Así, es urgente la aprobación de una ley ambiental, que se intentó en vano durante la pasada legislatura, y que en ésta aún no se ha iniciado. La mayoría de las comunidades autónomas se dotaron hace años de normas equiparables. El legislador estatal derogó en 2007 el antiguo Reglamento de Actividades Molestas, Insalubres, Nocivas y Peligrosas de 1961, que en Asturias se sigue aplicando ante la falta de aprobación de una normativa que lo sustituya, con el agravante de que en 2006 sí fueron derogados algunos de sus preceptos más significativos, dando lugar a una situación de incertidumbre de la que algunos intentan aprovecharse y a la que tiene que poner fin la aprobación de una nueva ley ambiental general que deje claro qué medidas deben adoptarse para evitar según qué proyectos potencialmente peligrosos para el medio ambiente, y quién debe hacerlo.

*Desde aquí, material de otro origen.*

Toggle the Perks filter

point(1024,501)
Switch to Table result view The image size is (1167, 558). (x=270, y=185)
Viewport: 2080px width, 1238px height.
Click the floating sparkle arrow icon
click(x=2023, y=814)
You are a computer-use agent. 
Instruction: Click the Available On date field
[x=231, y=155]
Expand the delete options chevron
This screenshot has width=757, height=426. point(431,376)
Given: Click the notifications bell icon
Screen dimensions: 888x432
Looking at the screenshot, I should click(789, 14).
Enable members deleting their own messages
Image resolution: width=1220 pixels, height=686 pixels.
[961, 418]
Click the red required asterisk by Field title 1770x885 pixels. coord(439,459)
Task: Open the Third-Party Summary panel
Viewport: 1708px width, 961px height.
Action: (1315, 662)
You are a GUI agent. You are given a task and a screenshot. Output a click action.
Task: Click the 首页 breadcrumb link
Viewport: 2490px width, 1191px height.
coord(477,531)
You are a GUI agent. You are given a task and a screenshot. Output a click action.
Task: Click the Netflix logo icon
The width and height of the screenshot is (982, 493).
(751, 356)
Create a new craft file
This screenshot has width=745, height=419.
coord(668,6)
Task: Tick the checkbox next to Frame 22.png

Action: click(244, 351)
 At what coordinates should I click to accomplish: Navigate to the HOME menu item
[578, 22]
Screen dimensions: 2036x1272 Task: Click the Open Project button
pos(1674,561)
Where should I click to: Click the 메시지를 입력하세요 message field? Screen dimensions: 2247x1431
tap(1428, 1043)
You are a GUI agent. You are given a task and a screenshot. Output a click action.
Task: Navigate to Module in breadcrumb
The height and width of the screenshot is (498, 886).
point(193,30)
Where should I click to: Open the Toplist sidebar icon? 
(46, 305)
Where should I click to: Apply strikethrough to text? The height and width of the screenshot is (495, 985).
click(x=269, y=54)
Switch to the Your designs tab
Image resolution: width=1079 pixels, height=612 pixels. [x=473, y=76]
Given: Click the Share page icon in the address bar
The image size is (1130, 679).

Las frecuentes quejas sobre la escasa participación de las empresas asturianas (incluidas las pymes) en las adjudicaciones públicas autonómicas y locales ponen de manifiesto la escasa (por no decir nula) utilización de las competencias autonómicas en esta materia, tanto a nivel legislativo como reglamentario o de aprobación de pliegos generales. Es razonable (desde la perspectiva del gasto o de la imparcialidad) la decisión de que los recursos administrativos contra adjudicaciones autonómicas o locales sean resueltos por el llamado "Tribunal Administrativo Central" del Ministerio de Hacienda, porque así se consigue un máximo de independencia respecto a la Administración que adjudica el contrato, y desde luego no se puede pretender que se otorgue preferencia a unos empresarios sobre otros sólo por ser "locales", pero sin duda existen, si se quieren aprovechar, múltiples opciones normativas que en otros territorios se han utilizado y que permiten perseguir objetivos propios (de calidad de la ejecución, para evitar que los contratos se incumplan, de ayuda a determinados tipos de empresas, de medio ambiente, etc.) en materia de contratación pública.

Por no hablar de lo que sucede en el ámbito urbanístico, en el que se sigue aplicando una ley surgida en el contexto de la legislación estatal de 1998 (la de la burbuja inmobiliaria) y que no se ha adaptado a los cambios posteriores introducidos en ella (ni el de 2007, del Gobierno Zapatero, ni el de 2013, del Gobierno Rajoy), lo que plantea continuas dudas y contradicciones. Parece que ahora se emprende una modificación concreta ligada al asunto Sogepsa, aunque sin duda demasiado tarde (por lo menos de momento) para quienes han sido expropiados en ejecución de operaciones ahora desautorizadas por la Comisión Europea.

Es cierto que la falta de mayorías dificulta la aprobación de cualquier ley, pero el mejor modo de poner a prueba las ideas propias y ajenas es obligar a los demás a pronunciarse sobre los problemas reales y concretos. Si se dejan a un lado los eslóganes, hay menos alternativas de lo que parece y el acuerdo no suele estar tan lejos.